What Details Can I Ask Brokers In Advance?

This video tells you what any real estate professional would tell you. Ask them:

  • How long do homes in my neighborhood currently stay on the market?
  • How would you price my home?
  • What data did you use to arrive at that price?
  • How would you market my home?
  • What activities would you expect of me to market my home?
  • How will you handle representation if one of your buyers is interested in my home?
  • May I speak with sellers you’ve recently represented?
  • How long a period would you want on a listing agreement for my house?

It’s best to ask these questions, and be comfortable with your choices before signing a listing agreement.

6 Selling Mistakes

If you’re selling, don’t do these things – take some notes from the video!
1. Don’t Sell Before The House Is Ready.

If it doesn’t present well, it won’t sell well.

2. Don’t Over-Improve

People buy houses in neighborhoods.

If yours is so “improved” that it sticks out you’re hurting your chances at selling.

3. Hire Wrong

Make your agent choice for business reasons.

Personal relationships matter, but experience and expertise will determine financial success in your sale.

4. Don’t Hide Anything

Covering up or ‘failing to mention’ real problems doesn’t work.

State disclosure laws are strict and you can be sued after the sale for anything that should have been made clear.

5. Don’t Rush

You should know about your mortgage, including pre-payment penalties your market conditions and trends and your options for your next home before jumping on the market.

6. Don’t Get Too Emotional

Your attachment to your house and your own financial needs

don’t really matter in the transaction.

If you can’t set them aside the sale won’t go as you’d like it to.

Remember – it was your home but to the buyer it’s as a house.

 

What Does The Closing Process Involve When I Sell?

As this video explains, a signed sales contract doesn’t mean your house is sold.
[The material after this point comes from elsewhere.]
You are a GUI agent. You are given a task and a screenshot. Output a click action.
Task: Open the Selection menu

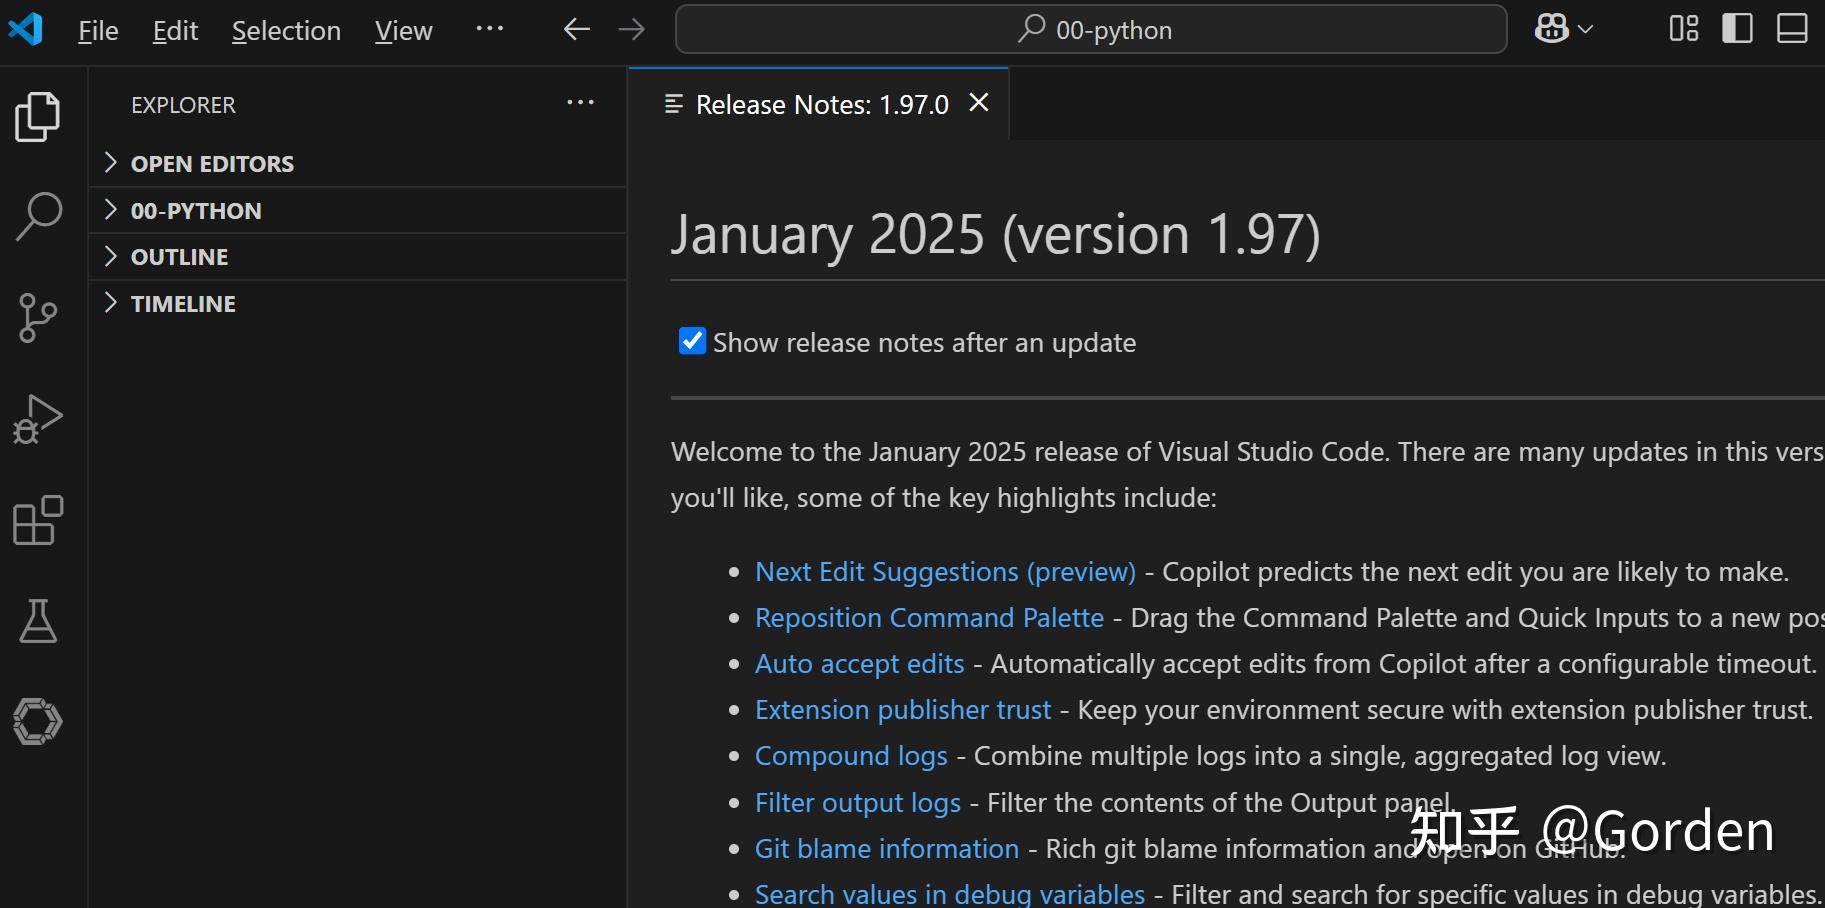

There are still financial, contractual and legal steps for both sides.

The buyer has to get financing to meet the contract terms – which includes credit checks.

The property is inspected and appraised; title insurance and escrow accounts are set up while you locate new housing, pack and move. And take care of any obligations like painting or repairs. After the contract is signed, it can take a month or more of closing steps to reach the closing meeting.

So plan on that when you plan to sell.

What Is A Counter-Offer?

The video puts this in more visual terms, but basically, a seller can respond to a buyer’s offer with changes – a “counter” – that improves the terms.

You need to put yourself in their shoes and construct a modified offer that you think they might take that meets more of your needs. Then it’s their turn – accept, reject, or construct yet another counter.

It’s an efficient market process, but beware: clauses and costs matter. Your broker should be closely involved in constructing a counter. Successful bargaining is best done with a win/win approach where each side is meeting their biggest needs and compromising others to reach an agreement.

Remember that outside conditions like interest rates, and supply and demand, will keep evolving so you’ll need to be patient but decisive to craft an counter-offer that works for both sides.